__Task prompt__.
Copy the text of each of the records below word for word, leaving out the pictures.

__Material provided__.
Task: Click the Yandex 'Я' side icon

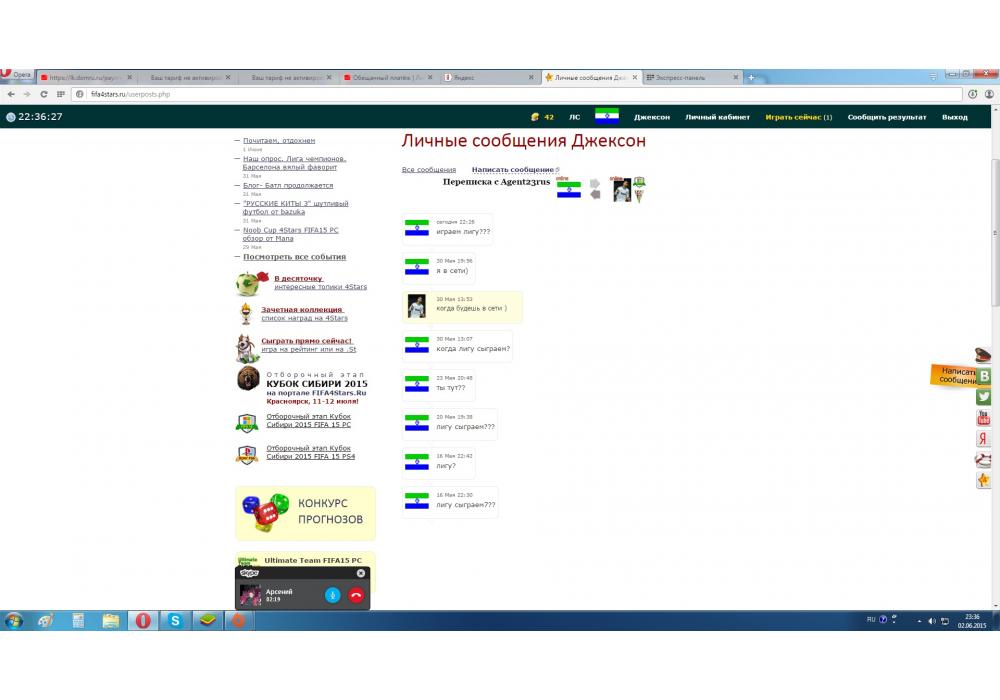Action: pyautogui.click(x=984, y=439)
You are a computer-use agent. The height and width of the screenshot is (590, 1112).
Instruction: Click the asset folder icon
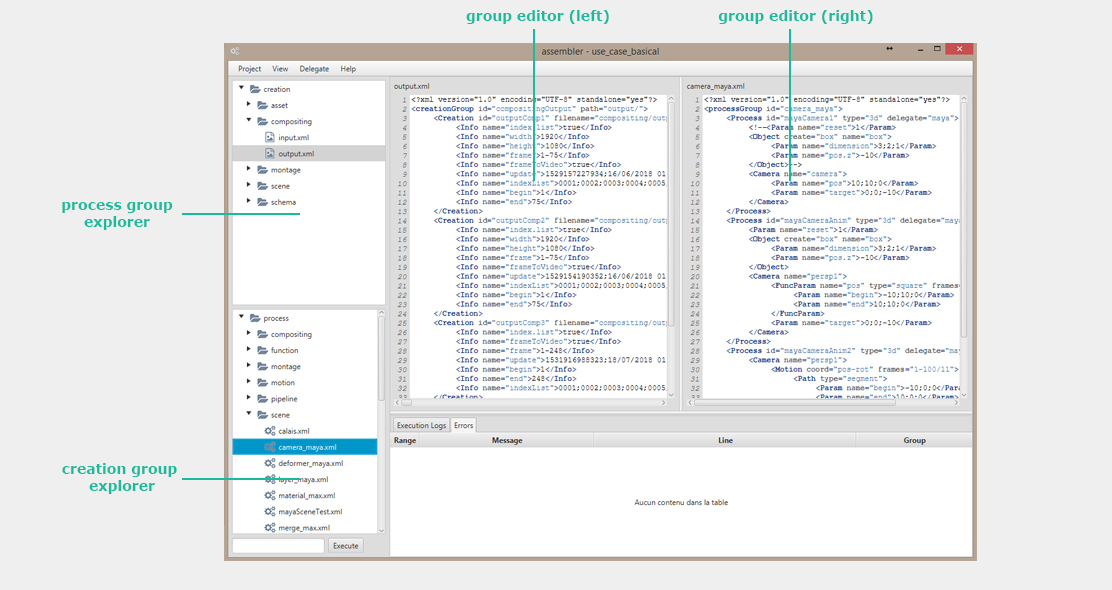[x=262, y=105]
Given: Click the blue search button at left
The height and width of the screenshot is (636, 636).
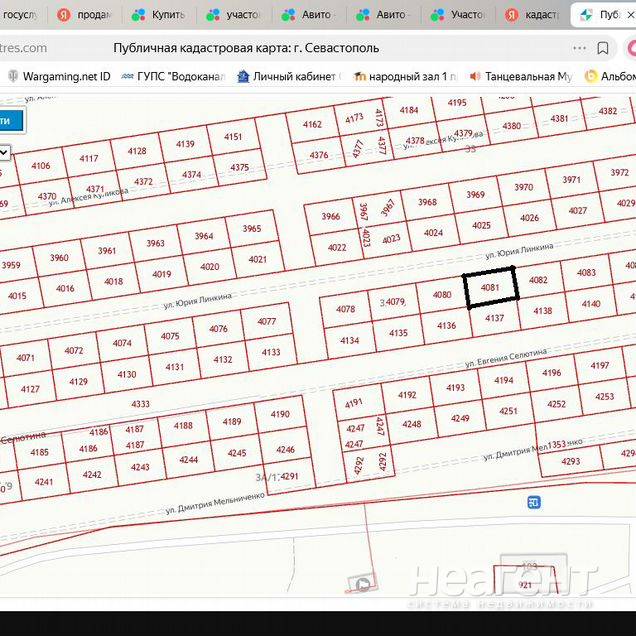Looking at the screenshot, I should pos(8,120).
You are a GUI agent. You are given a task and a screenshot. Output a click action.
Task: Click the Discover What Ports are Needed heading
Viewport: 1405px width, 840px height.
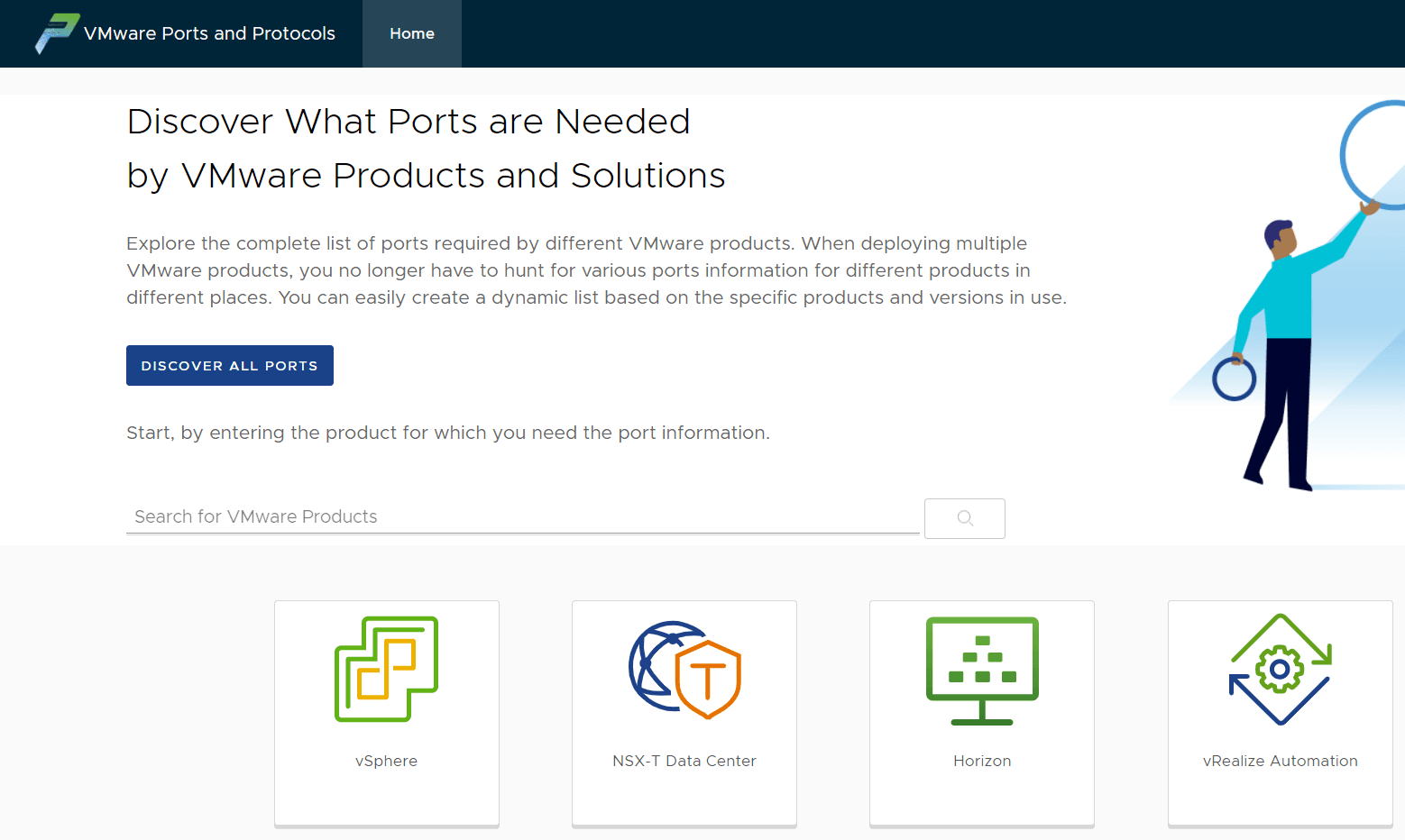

__Task solution__.
Task: Click the Yandex 'Я' side icon

Action: pyautogui.click(x=984, y=439)
You are a computer-use agent. The height and width of the screenshot is (590, 1112).
Instruction: Click the asset folder icon
[x=262, y=105]
Given: Click the blue search button at left
The height and width of the screenshot is (636, 636).
Looking at the screenshot, I should pos(8,120).
You are a GUI agent. You are given a task and a screenshot. Output a click action.
Task: Click the Discover What Ports are Needed heading
Viewport: 1405px width, 840px height.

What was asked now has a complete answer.